EXERCISE DESCRIPTION: Print all the records below exactly as they stand, but leave out the pictures.

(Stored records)
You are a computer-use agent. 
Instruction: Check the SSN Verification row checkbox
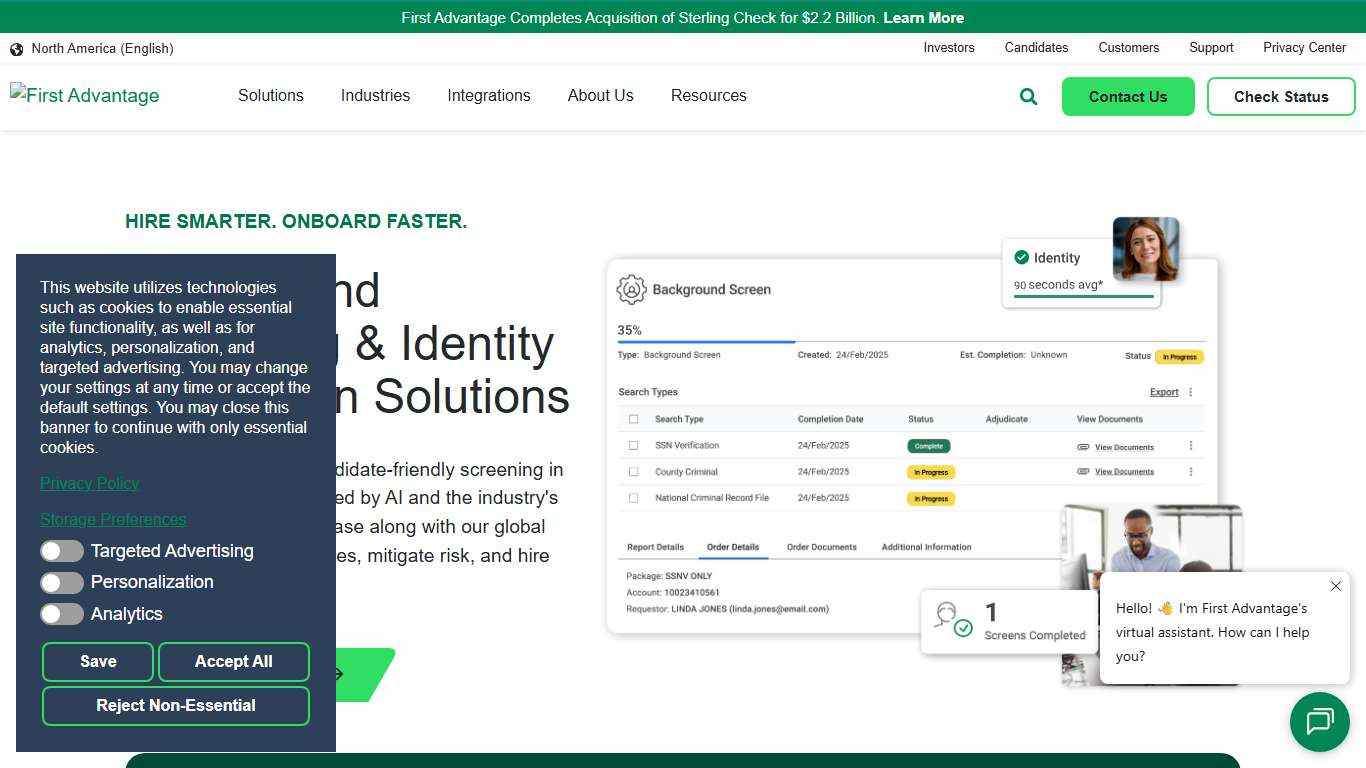(633, 446)

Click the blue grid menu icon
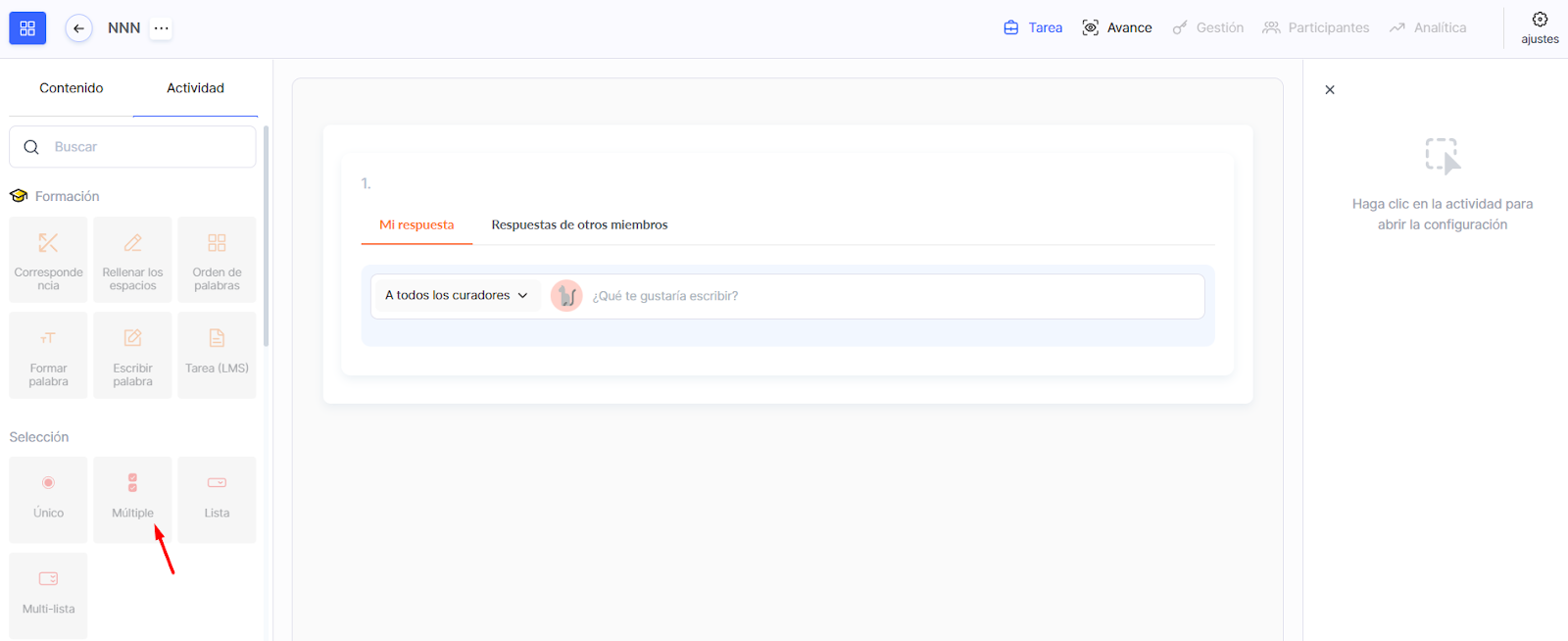[x=27, y=28]
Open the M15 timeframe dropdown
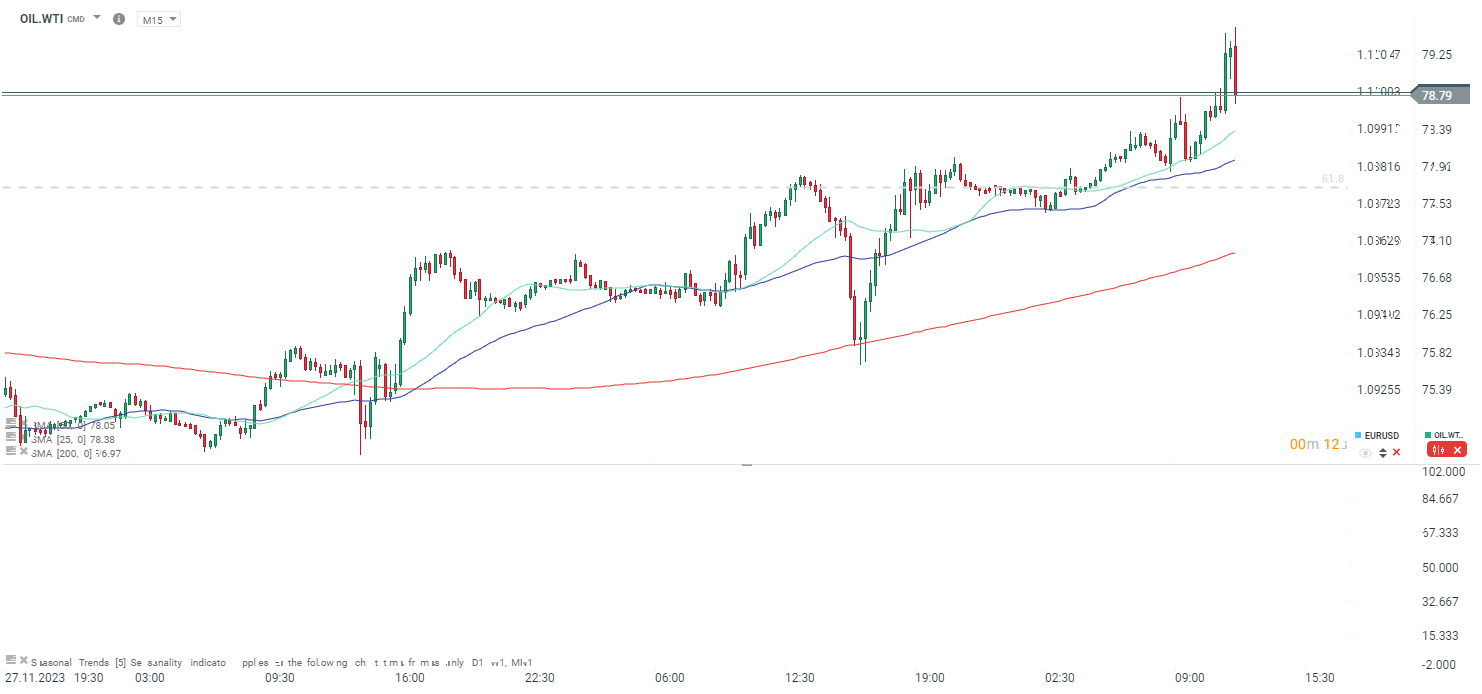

TASK OUTPUT:
You are a computer-use agent. 
Instruction: Check the SSN Verification row checkbox
(633, 446)

Click the blue grid menu icon
[x=27, y=28]
Open the M15 timeframe dropdown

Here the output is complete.